A auxiliar de expedição Marilene Garais, de 34 anos, consegue fazer o que considera “milagre” todos os meses: sustenta uma família de quatro pessoas com apenas um salário mínimo – R$ 545. São dois filhos e um neto.
“A gente aperta os cintos, deixamos para pagar uma ou outra conta no próximo mês ou adiamos a roupa nova, o sapato novo das crianças – damos um jeito. O importante é que o essencial, o alimento, não falte – e esse nunca falta, graças a Deus”, relata.
E assim como ela, vivem 90.684 mil famílias de Mato Grosso do Sul – 11,19% das 810.315 constituídas no Estado, segundo dados da Pesquisa Nacional por Amostra de Domicílios (Pnad 2009), feita pelo Instituto Brasileiro de Geografia e Estatística (IBGE).
· · ·
# [Ação necessária]
Escreva a continuação do texto sobre as famílias de Mato Grosso do Sul que vivem com um salário mínimo, começando logo após a última frase. Os registros não são necessários.

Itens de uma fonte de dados
· · ·
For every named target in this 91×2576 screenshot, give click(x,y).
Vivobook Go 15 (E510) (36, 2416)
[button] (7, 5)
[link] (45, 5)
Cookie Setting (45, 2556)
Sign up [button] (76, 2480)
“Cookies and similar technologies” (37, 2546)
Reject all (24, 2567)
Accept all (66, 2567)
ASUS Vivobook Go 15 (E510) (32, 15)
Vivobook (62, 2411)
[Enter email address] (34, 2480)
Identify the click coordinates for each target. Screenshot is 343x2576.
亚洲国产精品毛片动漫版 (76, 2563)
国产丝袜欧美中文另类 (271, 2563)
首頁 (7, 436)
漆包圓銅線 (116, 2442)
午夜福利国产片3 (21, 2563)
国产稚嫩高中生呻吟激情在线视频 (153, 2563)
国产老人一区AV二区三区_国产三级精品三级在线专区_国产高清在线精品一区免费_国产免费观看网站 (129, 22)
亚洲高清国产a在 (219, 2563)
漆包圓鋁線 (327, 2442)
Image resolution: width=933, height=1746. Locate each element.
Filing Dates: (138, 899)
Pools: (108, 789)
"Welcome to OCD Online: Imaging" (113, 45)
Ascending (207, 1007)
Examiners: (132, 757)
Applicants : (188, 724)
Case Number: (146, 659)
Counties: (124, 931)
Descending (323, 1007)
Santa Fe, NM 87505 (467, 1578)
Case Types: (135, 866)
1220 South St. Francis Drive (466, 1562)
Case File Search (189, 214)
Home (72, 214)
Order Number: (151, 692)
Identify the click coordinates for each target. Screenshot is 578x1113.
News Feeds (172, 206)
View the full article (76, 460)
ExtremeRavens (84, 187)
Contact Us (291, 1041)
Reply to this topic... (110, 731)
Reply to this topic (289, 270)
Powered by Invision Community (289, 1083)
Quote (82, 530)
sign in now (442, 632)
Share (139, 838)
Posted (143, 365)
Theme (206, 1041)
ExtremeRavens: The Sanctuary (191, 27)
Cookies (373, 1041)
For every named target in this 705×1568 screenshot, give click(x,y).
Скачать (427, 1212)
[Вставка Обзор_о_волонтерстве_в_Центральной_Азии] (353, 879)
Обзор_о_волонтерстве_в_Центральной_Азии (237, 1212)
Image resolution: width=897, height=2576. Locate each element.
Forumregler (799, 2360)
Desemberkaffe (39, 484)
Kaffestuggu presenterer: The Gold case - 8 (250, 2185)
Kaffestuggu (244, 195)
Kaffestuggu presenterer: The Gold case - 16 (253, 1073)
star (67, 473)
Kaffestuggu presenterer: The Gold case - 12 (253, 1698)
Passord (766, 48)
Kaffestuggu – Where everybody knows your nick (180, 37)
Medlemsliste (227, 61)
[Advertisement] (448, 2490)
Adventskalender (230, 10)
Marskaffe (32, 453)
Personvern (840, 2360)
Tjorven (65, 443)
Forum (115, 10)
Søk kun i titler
· · ·
# [Resultado da tarefa]
E cerca de 80,4% dos lares que têm como renda um salário mínimo ou menos, estão na zona urbana. São 72.915 famílias. O cenário ainda retrata o grande índice de informalidade entre os que recebem o mínimo.
Dados, da Relação Anual de Informações Sociais (Rais 2010), do Ministério do Trabalho e Emprego (MTE) apontam que poucos são os que estão nessa situação com carteira assinada, apenas 24.788 trabalhadores em todo o Estado.